Im going to be wearing burton photons that i just bought as well. Unfortunately ny local shop doesnt carry now bindings so id have to order them.


----------



## NerdSnowboards (Nov 12, 2020)

Now hands down. Skate tech is often MORE responsive than standard tech out there.


----------



## Kevington (Feb 8, 2018)

I had Union Atlas and now have the Now Pilot. The Now bindings are way more responsive due to the skate-tech. I've owned Cartels and Katanas which are also in the medium-stiff range you are looking at. The Pilots are so much more comfortable than the rest, even the Katanas which are super plush and micro adjustable. The skate-tech means you use far less effort to get the same effect so you can run your straps a few clicks looser and in general just have less foot pain. They just feel like normal bindings when you ride but by the end of the day you realise your feet aren't sore. I tried my Katanas again and slammed coming off the lift because my board didn't respond to the small amounts of pressure I'd become used to using with the Pilots. I also ride a lot of hard/icy snow and the Nows help edge hold by directing more pressure in a more consistent way to the edge.

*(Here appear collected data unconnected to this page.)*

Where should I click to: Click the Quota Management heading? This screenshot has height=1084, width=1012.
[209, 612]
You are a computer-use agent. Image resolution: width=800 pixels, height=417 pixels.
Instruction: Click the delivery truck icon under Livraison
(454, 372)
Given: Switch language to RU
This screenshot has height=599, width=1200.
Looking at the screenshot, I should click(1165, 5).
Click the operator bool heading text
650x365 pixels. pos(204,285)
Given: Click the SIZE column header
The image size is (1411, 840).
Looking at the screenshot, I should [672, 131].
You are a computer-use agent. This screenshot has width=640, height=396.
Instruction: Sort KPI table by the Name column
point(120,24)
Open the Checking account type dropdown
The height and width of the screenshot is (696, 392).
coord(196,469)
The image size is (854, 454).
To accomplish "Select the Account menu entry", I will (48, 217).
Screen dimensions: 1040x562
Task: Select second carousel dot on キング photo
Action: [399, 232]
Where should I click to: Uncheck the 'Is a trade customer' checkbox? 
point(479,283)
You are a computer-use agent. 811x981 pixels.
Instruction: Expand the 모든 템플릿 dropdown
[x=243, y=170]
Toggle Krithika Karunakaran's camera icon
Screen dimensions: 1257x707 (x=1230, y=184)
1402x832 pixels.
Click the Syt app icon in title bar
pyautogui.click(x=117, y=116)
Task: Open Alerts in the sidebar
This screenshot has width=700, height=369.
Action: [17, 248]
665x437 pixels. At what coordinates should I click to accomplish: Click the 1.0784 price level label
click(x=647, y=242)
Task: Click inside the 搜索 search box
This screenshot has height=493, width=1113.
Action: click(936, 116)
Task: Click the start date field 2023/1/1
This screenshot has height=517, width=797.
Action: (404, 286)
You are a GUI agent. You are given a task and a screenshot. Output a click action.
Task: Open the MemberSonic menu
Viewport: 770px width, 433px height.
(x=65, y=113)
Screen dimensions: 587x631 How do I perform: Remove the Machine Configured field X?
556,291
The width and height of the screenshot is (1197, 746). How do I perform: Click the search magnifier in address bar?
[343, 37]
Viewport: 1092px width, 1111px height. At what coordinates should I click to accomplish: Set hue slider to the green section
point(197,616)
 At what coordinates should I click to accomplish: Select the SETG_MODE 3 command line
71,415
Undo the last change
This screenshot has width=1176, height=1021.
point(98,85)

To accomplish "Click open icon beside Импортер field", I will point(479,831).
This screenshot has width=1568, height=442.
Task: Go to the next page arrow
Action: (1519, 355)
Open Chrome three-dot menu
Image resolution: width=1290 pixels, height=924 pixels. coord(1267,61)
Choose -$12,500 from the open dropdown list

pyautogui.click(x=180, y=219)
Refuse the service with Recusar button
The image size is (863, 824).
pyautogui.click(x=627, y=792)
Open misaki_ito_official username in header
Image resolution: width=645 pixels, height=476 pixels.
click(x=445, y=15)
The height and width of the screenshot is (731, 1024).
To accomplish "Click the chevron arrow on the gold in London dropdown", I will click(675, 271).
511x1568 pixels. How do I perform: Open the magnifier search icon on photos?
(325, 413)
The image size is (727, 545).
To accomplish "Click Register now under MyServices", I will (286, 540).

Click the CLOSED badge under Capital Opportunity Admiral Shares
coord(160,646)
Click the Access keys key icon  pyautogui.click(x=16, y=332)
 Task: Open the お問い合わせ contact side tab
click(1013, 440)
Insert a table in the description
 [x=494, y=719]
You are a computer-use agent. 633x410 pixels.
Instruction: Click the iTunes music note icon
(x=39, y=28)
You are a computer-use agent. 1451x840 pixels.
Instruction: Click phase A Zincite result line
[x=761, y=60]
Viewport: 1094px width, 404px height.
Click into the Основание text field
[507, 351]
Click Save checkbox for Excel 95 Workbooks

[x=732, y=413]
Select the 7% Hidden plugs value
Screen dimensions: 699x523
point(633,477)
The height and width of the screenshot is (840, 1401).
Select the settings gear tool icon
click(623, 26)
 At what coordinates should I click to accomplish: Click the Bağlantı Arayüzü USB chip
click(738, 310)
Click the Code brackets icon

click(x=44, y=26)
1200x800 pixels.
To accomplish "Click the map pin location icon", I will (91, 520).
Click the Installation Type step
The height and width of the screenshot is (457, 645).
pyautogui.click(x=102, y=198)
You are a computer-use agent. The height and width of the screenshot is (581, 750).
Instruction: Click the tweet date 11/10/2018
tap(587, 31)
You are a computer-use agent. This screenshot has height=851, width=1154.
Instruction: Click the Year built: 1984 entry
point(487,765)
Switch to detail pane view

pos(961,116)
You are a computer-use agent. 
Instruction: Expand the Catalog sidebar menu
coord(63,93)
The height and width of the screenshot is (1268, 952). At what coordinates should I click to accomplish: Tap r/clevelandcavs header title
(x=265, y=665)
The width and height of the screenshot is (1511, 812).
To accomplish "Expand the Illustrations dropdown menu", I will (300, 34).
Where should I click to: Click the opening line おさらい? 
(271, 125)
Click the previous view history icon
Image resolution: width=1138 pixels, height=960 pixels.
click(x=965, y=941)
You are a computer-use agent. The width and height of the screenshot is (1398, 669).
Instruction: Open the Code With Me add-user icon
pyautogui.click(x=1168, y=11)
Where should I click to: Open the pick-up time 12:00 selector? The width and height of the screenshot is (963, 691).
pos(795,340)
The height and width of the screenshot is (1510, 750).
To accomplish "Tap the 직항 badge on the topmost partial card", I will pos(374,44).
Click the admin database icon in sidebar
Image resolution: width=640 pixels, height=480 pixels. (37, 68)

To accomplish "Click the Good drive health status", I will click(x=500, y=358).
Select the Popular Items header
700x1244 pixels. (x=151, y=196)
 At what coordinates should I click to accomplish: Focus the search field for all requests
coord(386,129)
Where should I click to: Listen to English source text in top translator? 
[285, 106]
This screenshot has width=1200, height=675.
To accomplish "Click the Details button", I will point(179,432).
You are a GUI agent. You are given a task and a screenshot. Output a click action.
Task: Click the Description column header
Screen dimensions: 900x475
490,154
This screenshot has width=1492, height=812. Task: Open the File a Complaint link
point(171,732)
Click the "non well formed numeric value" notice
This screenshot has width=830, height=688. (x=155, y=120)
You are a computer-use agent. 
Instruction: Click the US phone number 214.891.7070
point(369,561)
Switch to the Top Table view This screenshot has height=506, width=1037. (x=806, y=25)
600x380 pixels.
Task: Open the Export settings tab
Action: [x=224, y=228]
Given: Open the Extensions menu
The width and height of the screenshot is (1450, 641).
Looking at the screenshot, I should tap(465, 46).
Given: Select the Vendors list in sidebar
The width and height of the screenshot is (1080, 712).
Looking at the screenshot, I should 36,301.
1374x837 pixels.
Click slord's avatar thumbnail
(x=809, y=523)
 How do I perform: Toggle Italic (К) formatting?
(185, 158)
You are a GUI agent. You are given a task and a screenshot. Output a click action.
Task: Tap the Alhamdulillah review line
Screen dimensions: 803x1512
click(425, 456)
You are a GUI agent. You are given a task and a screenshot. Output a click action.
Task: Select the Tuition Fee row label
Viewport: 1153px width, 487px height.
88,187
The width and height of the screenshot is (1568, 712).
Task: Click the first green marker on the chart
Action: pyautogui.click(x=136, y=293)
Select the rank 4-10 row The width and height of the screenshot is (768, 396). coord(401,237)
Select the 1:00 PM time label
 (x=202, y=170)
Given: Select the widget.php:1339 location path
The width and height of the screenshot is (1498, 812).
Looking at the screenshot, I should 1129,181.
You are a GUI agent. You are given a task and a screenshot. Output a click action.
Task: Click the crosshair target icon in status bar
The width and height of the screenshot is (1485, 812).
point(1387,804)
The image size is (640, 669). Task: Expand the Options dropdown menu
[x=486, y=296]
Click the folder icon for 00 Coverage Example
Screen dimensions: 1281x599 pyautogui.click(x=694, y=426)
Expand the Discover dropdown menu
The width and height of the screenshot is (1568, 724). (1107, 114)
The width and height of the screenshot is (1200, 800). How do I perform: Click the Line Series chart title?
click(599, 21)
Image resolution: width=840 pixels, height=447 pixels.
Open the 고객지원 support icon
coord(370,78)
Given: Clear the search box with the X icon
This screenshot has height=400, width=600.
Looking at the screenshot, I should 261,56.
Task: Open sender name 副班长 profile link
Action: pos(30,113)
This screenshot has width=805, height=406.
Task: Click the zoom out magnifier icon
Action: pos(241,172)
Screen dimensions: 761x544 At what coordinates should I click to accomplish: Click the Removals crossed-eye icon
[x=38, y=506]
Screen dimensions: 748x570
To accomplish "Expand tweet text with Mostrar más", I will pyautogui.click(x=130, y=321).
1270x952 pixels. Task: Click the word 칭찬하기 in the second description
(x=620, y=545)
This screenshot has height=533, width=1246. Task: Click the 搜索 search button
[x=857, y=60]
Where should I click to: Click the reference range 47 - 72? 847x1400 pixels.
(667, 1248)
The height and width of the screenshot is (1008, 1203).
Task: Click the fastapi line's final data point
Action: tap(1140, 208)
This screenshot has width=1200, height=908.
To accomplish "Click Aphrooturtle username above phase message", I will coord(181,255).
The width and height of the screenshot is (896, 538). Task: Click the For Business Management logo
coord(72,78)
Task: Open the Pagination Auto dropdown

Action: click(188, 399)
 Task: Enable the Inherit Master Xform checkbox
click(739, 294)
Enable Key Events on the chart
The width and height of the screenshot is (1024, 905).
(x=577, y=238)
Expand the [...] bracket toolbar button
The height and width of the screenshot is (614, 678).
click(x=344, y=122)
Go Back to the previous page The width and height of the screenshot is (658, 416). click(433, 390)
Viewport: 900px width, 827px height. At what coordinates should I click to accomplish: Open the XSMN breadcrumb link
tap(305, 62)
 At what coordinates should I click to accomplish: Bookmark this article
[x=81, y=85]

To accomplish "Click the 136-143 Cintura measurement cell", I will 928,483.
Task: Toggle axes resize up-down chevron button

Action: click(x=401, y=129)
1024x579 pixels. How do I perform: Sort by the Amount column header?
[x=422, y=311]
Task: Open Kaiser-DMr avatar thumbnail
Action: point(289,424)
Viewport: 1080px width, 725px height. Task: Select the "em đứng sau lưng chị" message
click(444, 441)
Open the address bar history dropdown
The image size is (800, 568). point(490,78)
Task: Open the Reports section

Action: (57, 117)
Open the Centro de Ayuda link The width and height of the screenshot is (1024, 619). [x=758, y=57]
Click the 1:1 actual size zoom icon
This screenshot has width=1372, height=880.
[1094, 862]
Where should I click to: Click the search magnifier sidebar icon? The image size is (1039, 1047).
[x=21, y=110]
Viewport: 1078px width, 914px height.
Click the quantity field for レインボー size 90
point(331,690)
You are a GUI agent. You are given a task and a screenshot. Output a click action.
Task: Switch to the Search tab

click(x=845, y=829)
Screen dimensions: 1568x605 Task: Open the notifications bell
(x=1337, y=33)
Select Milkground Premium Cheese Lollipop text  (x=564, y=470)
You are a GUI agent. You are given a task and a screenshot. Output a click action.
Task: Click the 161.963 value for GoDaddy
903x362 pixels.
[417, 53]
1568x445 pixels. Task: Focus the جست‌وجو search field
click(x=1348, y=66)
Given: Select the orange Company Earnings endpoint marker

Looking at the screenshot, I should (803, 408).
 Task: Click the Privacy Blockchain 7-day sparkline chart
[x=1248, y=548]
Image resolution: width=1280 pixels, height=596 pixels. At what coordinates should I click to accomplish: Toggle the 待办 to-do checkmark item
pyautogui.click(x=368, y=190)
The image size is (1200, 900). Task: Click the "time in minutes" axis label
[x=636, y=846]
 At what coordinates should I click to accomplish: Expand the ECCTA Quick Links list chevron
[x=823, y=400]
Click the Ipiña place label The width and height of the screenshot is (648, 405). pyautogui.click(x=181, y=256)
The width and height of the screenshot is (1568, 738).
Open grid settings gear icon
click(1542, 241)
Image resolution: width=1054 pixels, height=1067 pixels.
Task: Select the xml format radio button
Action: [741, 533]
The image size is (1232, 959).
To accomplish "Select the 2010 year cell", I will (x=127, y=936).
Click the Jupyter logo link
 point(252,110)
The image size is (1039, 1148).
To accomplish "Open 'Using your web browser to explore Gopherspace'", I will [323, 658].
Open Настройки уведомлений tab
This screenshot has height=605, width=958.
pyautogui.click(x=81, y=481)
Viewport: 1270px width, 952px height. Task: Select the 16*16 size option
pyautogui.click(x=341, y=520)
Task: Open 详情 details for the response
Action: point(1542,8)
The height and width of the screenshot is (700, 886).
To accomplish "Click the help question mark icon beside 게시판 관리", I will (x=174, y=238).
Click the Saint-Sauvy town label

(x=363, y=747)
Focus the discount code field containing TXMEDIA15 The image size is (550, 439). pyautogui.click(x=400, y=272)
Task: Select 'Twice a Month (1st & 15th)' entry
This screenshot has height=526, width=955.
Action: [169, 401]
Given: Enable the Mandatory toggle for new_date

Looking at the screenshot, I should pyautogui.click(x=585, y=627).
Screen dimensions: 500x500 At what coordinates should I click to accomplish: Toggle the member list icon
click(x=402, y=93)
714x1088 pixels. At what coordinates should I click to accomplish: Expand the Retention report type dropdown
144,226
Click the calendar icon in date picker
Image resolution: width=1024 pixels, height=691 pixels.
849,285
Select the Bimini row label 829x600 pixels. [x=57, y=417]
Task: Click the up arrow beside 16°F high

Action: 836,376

I have no affiliation with them or any other brand but its the real deal, I like canting and highback rotation but am willing to forego it as the skate-tech is that good. The Atlas were good bindings too with a nice, stiff base to drive the board from but the Nows are something else.


----------



## Ben Delisle (Dec 7, 2018)

Sounds like im going to go with some now pilots! I was looking at the now drive as well but thinking it may be a little too stiff. Im going to do some digging and see if i cant demo a pair.


----------



## bigorneau (Jan 16, 2013)

I love the feel of my pilots 2018-2019 model. I switched to burton toe caps and double take ratchet on the ankle strap on them.
I find the highback digs more in my boot than then my previous bindings. (I had 3 sets of Cartels from different generations before) 
The toe cap was awfull but looks a lot better this year. The ratchets look better also

I am sold to skate tech , but some parts were not at burton's level in 2018. I would not have changes the ratchets if I would not have had the parts laying around.


----------



## refdog2400 (Mar 24, 2021)

bigorneau said:


> I find the highback digs more in my boot than then my previous bindings. (I had 3 sets of Cartels from different generations before)


What stance angles do you use?


----------